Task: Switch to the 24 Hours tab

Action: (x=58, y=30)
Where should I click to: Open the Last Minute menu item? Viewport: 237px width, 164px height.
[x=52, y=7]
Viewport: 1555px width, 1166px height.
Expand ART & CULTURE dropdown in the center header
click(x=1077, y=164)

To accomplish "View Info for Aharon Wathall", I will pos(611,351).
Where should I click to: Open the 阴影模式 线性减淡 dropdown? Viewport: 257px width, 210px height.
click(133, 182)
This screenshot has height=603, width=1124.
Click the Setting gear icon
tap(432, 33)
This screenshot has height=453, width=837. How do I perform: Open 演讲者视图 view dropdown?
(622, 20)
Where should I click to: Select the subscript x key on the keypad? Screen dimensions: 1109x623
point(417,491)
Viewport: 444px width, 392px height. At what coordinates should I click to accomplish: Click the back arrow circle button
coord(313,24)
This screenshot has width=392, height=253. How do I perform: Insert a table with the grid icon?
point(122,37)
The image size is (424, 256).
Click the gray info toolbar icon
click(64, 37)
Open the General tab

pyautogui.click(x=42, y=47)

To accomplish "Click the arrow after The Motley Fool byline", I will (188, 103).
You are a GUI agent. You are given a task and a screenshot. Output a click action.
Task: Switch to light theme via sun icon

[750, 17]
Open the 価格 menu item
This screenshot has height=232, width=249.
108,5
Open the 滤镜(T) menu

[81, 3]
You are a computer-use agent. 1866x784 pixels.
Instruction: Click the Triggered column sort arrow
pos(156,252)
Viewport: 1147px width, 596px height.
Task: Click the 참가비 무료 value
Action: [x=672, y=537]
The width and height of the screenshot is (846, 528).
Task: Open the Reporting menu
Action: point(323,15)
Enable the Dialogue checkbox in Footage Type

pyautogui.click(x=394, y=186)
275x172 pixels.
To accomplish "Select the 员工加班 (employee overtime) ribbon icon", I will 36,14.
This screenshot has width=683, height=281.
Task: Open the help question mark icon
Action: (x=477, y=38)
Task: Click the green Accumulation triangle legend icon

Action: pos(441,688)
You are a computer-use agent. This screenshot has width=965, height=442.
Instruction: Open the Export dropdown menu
******************************
▶ _WHAT YOU NEED TO DO_
Set down the whole listing exactly.

▶ _SOLUTION BELOW_
Task: Switch to the 24 Hours tab

Action: (x=58, y=30)
Where should I click to: Open the Last Minute menu item? Viewport: 237px width, 164px height.
[x=52, y=7]
Viewport: 1555px width, 1166px height.
Expand ART & CULTURE dropdown in the center header
click(x=1077, y=164)

To accomplish "View Info for Aharon Wathall", I will pos(611,351).
Where should I click to: Open the 阴影模式 线性减淡 dropdown? Viewport: 257px width, 210px height.
click(133, 182)
This screenshot has height=603, width=1124.
Click the Setting gear icon
tap(432, 33)
This screenshot has height=453, width=837. How do I perform: Open 演讲者视图 view dropdown?
(622, 20)
Where should I click to: Select the subscript x key on the keypad? Screen dimensions: 1109x623
point(417,491)
Viewport: 444px width, 392px height. At what coordinates should I click to accomplish: Click the back arrow circle button
coord(313,24)
This screenshot has width=392, height=253. How do I perform: Insert a table with the grid icon?
point(122,37)
The image size is (424, 256).
Click the gray info toolbar icon
click(64, 37)
Open the General tab

pyautogui.click(x=42, y=47)

To accomplish "Click the arrow after The Motley Fool byline", I will (188, 103).
You are a GUI agent. You are given a task and a screenshot. Output a click action.
Task: Switch to light theme via sun icon

[750, 17]
Open the 価格 menu item
This screenshot has height=232, width=249.
108,5
Open the 滤镜(T) menu

[81, 3]
You are a computer-use agent. 1866x784 pixels.
Instruction: Click the Triggered column sort arrow
pos(156,252)
Viewport: 1147px width, 596px height.
Task: Click the 참가비 무료 value
Action: [x=672, y=537]
The width and height of the screenshot is (846, 528).
Task: Open the Reporting menu
Action: point(323,15)
Enable the Dialogue checkbox in Footage Type

pyautogui.click(x=394, y=186)
275x172 pixels.
To accomplish "Select the 员工加班 (employee overtime) ribbon icon", I will 36,14.
This screenshot has width=683, height=281.
Task: Open the help question mark icon
Action: (x=477, y=38)
Task: Click the green Accumulation triangle legend icon

Action: pos(441,688)
You are a computer-use agent. This screenshot has width=965, height=442.
Instruction: Open the Export dropdown menu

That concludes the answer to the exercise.